Ada banyak sosok perempuan yang memainkan peran strategis dalam sejarah Islam. Sebut misalnya Khadijah binti Khuwailid, Sumayyah binti Khayyat, ‘Aisyah binti Abu Bakar, Khaulah binti Tsa’labah, Fatimah binti Muhammad, Asma binti Abu Bakar, hingga Khaulah binti Ja’far.
Beberapa perempuan juga terlibat dalam peristiwa baiat aqabah, seperti Afra binti Ubaid ibn Tsa’labah, Nusaibah binti Ka’ab (Ummu Athiyah Al-Anshariyah), dan Asma binti Amr bin Ady.

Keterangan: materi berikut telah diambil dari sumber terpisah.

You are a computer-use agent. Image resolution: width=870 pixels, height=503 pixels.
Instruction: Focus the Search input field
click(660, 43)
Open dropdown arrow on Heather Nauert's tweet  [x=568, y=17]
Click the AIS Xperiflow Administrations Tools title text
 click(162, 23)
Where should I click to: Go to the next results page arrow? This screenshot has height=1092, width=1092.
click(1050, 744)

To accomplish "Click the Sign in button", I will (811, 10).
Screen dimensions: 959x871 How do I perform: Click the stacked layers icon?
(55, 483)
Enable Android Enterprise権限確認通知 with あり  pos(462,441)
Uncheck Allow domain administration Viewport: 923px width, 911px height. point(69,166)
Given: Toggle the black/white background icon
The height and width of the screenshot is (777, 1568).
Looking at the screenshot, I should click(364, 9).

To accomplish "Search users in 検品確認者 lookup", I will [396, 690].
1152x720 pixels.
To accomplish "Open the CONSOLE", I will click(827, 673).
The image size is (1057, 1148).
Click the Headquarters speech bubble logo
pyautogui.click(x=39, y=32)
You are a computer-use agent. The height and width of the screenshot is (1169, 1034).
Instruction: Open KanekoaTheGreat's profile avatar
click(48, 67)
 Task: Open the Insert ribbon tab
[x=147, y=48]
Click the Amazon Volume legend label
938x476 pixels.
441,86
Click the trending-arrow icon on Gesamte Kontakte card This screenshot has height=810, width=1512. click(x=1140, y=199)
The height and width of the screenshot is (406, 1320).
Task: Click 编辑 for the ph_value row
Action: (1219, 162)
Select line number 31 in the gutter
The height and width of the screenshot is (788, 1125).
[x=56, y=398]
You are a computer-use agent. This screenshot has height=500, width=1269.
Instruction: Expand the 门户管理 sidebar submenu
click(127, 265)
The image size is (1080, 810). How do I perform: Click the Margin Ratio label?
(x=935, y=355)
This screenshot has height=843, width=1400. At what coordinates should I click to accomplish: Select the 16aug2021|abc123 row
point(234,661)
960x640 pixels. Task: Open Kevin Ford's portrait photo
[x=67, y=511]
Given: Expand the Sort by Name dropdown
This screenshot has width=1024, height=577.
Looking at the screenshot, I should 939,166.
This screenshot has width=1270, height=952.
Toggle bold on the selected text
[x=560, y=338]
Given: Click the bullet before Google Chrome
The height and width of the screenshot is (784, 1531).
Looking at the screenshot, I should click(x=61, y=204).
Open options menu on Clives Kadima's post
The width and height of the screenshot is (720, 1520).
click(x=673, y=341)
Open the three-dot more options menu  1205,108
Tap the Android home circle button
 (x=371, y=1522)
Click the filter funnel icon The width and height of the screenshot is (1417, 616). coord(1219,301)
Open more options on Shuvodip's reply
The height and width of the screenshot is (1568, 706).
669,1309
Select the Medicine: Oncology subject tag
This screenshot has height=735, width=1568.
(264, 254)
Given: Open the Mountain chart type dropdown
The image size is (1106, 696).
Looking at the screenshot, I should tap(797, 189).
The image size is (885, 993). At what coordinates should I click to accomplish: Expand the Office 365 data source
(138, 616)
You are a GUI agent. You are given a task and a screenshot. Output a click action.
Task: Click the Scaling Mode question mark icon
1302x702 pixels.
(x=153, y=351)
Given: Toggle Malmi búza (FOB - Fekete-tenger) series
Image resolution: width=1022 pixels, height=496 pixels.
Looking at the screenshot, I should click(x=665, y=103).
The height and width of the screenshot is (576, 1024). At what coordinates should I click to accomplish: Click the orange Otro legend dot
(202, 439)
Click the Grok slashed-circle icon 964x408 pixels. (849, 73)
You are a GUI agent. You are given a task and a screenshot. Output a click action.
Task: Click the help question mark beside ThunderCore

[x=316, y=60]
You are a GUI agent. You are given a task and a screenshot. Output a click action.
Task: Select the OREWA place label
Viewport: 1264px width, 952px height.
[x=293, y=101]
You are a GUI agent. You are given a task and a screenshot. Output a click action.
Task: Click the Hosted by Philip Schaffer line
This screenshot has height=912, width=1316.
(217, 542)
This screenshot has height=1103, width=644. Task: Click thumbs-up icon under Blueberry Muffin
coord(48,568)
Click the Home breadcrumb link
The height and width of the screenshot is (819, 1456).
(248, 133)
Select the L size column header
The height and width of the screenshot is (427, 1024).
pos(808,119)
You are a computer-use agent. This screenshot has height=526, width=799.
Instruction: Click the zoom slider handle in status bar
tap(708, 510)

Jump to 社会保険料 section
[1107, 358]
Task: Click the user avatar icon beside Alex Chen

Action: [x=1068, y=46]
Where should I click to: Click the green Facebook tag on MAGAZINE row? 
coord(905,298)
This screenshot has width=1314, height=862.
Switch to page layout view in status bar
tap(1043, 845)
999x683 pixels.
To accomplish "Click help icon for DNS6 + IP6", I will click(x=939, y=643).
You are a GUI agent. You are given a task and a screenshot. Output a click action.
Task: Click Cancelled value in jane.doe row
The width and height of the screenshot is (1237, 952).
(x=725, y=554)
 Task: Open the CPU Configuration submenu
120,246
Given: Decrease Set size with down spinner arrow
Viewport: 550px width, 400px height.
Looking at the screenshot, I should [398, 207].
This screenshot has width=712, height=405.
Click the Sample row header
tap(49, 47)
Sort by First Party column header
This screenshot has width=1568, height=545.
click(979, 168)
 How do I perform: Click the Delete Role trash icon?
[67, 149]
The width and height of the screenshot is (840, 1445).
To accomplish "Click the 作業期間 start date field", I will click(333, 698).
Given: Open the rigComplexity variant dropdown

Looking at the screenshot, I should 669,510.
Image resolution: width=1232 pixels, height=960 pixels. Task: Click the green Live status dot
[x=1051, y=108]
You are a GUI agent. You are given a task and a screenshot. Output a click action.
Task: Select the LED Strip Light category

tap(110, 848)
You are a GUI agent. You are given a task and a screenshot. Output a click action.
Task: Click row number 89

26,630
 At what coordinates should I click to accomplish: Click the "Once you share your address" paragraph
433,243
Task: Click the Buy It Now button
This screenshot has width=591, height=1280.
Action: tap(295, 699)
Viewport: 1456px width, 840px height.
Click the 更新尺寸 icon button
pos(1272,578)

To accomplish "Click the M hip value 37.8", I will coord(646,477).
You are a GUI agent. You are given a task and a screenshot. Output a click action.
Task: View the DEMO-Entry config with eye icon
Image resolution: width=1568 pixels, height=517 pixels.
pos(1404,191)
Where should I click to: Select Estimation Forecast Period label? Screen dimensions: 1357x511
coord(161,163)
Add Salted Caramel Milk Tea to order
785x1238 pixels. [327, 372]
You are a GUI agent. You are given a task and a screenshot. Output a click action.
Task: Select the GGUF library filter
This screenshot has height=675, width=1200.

Namun di antara nama-nama tersebut, Asma binti Abu Bakar merupakan perempuan penyokong utama dalam peristiwa hijrahnya Nabi Muhammad saw. dan Abu Bakar ash-Shidiq ra. dari Makkah ke Madinah.
Peran Strategis Asma dalam Peristiwa Hijrah
Setelah melakukan kesepakatan dengan penduduk Yatsrib, Nabi Muhammad memutuskan untuk memberangkatkan umat Islam ke sana. Oleh para sejarawan, peristiwa tersebut diyakini terjadi pada tahun 622 Hijriyah, atau tahun ke-13 kenabian.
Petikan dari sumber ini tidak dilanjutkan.